Actually, we are researching spam prevention products right now and have
found that in fact there are _not_ a lot of such products (i.e. products
that work the way Abby describes below, which also happens to be the way we
are trying to accomplish this).  There are are a lot of products that try to
solve the  spam problem, but few to none work in this way (which seems like
the proper way to work in an enterprise environment).

I do have a question for people using client-side software: what happens
when the user doesn't leave outlook open?  Doesn't that mean that mail
received while outlook is closed will not be filtered?

One problem with server-side software is that (I think) the admins will have
to maintain whitelists rather than the users, which is annoying.
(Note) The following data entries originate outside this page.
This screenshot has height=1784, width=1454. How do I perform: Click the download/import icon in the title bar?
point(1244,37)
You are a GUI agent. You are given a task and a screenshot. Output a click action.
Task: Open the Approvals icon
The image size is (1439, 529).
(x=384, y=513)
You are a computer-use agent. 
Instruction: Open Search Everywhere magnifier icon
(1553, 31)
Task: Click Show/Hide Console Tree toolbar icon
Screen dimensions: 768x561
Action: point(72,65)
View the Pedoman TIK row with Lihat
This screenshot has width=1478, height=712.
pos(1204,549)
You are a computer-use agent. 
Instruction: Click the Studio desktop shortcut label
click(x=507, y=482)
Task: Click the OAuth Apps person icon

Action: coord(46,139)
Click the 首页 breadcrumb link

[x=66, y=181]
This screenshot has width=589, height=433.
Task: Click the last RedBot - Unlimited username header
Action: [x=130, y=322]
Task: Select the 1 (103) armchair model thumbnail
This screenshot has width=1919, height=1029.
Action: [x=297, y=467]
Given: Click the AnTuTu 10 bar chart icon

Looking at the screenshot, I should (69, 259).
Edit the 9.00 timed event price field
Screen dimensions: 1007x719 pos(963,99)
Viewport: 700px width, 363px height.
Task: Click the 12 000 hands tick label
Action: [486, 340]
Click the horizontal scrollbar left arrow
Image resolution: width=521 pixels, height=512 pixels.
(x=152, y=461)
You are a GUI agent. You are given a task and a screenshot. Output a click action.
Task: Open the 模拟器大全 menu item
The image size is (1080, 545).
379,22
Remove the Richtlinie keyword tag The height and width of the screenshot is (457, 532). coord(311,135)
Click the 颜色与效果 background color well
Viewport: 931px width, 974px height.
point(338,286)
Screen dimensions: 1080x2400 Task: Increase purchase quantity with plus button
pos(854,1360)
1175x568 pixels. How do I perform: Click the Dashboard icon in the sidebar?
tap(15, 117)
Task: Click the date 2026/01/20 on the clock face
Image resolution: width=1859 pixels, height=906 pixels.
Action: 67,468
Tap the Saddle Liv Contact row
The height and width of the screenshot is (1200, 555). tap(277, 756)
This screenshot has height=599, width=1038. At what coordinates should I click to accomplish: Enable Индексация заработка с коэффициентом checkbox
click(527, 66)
There is a lot of room for improvement in this software space.

Peter

-----Original Message-----
From: Andrey Fyodorov [mailto:[EMAIL PROTECTED]]
Sent: Tuesday, September 24, 2002 5:44 PM
To: Exchange Discussions
Subject: RE: Brightmail


There are a lot of such products. Google is your friend.

I wonder if Brightmail has anything to do with recent Hotmail not so hot
performance.

-----Original Message-----
From: ITS.Teams.TNT.Mailing-Lists.MailingList
[mailto:[EMAIL PROTECTED]]
Sent: Tuesday, September 24, 2002 5:37 PM
To: Exchange Discussions
Subject: Brightmail


We're currently investigating anti-spam products and are particularly
interested in any products that allow the end user the ability to have some
control over what is considered spam and what is not.  Ideally, we'd like a
product that places suspected spam into a separate folder within the
clients' mailboxes where they can then deal with it themselves.  In
addition, we'd like for this to be a completely server-based solution.  I
know some products allow you to append a phrase to the subject of suspected
spam messages so that users can then set up rules in Outlook to move those
messages to a folder, but we'd prefer to have this happen automatically
(without user intervention).   The only product I've seen so far that can do
this is Brightmail.  Is anyone using Brightmail for Exchange?  Are there any
other products out there that would accomplish our goals?  We're running
Exchange 2000 SP2 and have about 2000 users.